Gregson v HAE Trustees Ltd (2008)
The claims that a trust company had against its directors for various breaches of duty could not, in the circumstances, be transposed to the beneficiary under that trust to pursue in her own right so her claim was struck out.
The first applicant company (H) and second to fifth applicant trust directors (D) applied to strike out the claims of the respondent trust beneficiary (G). H had been incorporated as a company limited by guarantee. Its objects were to act as the executor of wills and other testamentary dispositions, as administrator of the estates of deceased persons and as trustee of trusts. Soon after its incorporation, H became the trustee of a number of G's family trusts. The whole of the property of the trust consisted of shares in a very lucrative furniture business. The settlor of the trust transferred those shares to H shortly after the settlement was created. Later, the furniture company became insolvent, with a significant financial deficit. Consequently, the shares in the company, and with them the property of the trust, became worthless. G submitted that (1) D were liable to H in their capacity as directors for breach of their fiduciary duty and that such claims as H would have against D constituted trust property and, consequently, G was entitled as a beneficiary under the settlement to launch a personal claim against D directly; (2) H was in breach of its duty to G in failing to review the need to diversify the assets of the settlement, and had it done so and taken appropriate professional advice the assets would have been diversified and the trust losses averted.

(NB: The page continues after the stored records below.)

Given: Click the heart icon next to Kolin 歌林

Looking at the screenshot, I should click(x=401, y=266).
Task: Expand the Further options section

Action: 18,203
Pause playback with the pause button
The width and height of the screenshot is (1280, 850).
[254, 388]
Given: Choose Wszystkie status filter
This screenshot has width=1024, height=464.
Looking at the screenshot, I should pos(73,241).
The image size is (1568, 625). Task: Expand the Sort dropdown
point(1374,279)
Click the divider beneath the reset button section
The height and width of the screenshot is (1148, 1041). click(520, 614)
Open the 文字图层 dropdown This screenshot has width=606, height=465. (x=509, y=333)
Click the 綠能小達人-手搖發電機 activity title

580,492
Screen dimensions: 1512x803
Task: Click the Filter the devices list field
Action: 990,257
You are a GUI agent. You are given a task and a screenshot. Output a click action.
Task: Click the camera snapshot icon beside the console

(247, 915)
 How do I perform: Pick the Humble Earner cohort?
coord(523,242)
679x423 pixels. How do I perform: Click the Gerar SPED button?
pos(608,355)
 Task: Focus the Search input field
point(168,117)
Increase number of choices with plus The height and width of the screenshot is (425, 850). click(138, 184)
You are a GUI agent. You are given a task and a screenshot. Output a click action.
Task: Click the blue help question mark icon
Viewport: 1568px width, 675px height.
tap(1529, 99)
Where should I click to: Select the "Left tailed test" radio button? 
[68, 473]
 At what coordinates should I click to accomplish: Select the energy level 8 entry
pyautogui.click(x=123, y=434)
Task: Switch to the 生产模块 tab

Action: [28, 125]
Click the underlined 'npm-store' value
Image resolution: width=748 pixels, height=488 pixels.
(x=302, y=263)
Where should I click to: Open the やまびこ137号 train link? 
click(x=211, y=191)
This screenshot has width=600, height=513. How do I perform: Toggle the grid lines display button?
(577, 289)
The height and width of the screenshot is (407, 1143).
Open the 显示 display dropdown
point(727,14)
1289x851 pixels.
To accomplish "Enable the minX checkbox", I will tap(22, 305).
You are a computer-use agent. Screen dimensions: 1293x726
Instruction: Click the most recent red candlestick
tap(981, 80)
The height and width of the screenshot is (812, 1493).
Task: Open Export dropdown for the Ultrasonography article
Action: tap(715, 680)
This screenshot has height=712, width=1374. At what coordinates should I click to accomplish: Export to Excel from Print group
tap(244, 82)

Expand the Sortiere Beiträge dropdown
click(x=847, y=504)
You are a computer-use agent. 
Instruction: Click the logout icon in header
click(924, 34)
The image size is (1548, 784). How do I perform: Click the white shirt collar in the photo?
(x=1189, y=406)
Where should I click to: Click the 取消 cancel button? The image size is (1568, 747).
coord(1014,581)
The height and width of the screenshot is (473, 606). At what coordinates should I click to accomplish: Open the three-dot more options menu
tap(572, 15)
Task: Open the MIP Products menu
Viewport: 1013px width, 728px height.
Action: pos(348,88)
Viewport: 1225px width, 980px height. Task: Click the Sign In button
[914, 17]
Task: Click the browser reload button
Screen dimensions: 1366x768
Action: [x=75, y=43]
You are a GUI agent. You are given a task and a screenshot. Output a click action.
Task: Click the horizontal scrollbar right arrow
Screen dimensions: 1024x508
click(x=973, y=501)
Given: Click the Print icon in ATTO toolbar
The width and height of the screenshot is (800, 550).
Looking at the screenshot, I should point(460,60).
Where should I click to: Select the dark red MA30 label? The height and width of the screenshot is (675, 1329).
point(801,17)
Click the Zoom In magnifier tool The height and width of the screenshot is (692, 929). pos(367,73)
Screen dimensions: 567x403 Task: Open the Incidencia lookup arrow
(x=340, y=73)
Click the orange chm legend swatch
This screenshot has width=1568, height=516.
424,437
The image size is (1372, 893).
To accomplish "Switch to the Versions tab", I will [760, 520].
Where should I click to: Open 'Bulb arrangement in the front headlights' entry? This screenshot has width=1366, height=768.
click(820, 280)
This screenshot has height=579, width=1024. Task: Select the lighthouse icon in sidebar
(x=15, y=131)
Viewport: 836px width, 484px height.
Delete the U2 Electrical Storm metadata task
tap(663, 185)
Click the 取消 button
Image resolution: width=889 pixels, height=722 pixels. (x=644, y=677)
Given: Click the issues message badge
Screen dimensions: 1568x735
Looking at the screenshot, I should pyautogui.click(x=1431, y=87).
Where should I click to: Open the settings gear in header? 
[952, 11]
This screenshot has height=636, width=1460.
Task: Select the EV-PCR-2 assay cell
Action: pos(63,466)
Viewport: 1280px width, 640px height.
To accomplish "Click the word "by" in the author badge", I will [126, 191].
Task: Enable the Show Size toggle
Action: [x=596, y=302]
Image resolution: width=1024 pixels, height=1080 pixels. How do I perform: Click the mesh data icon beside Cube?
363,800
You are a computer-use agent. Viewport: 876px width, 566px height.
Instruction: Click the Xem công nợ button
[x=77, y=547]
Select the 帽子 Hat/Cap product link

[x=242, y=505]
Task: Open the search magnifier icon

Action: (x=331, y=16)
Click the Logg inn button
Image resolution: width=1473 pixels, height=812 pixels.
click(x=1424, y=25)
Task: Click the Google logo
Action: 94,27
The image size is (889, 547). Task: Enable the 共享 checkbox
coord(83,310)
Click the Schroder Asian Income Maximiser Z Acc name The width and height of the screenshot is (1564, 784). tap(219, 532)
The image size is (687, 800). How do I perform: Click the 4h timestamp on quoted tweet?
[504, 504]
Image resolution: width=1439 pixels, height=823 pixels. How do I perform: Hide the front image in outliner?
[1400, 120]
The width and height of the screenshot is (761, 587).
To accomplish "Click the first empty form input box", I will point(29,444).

(1) G was attempting to circumvent the clear and established principle that no direct duty was owed by directors of a company to its beneficiaries. Against the backdrop of G's submissions there existed a significant body of established authority that expressly refused to entertain or impose so direct a duty against a trust director, Young v Murphy Unreported 0, Alhamrani v Alhamrani Unreported 0, HR v JAPT Unreported March 19, 1997 Ch D and Bath v Standard Land Co (1911) 1 Ch 618 CA considered. In any event, the denial of G's claim would not give rise to an unjust or unconscionable outcome: G would still be entitled to pursue the directors indirectly, notwithstanding the company's liquidation, by procuring a liquidator to pursue her interests on behalf of H. Accordingly, G had failed to advance any proper legal mechanism for the creation or imposition of her supposed direct claim against D and her claim would be struck out. (2) Diversification of trust assets was not, as was advanced by G, a requirement of the disposition of the trust: it was merely a power conferred upon H to employ should appropriate circumstances present themselves. In any event, in the context of the failure of G's direct claim against D her claim against H, in this respect, was also bound to fail.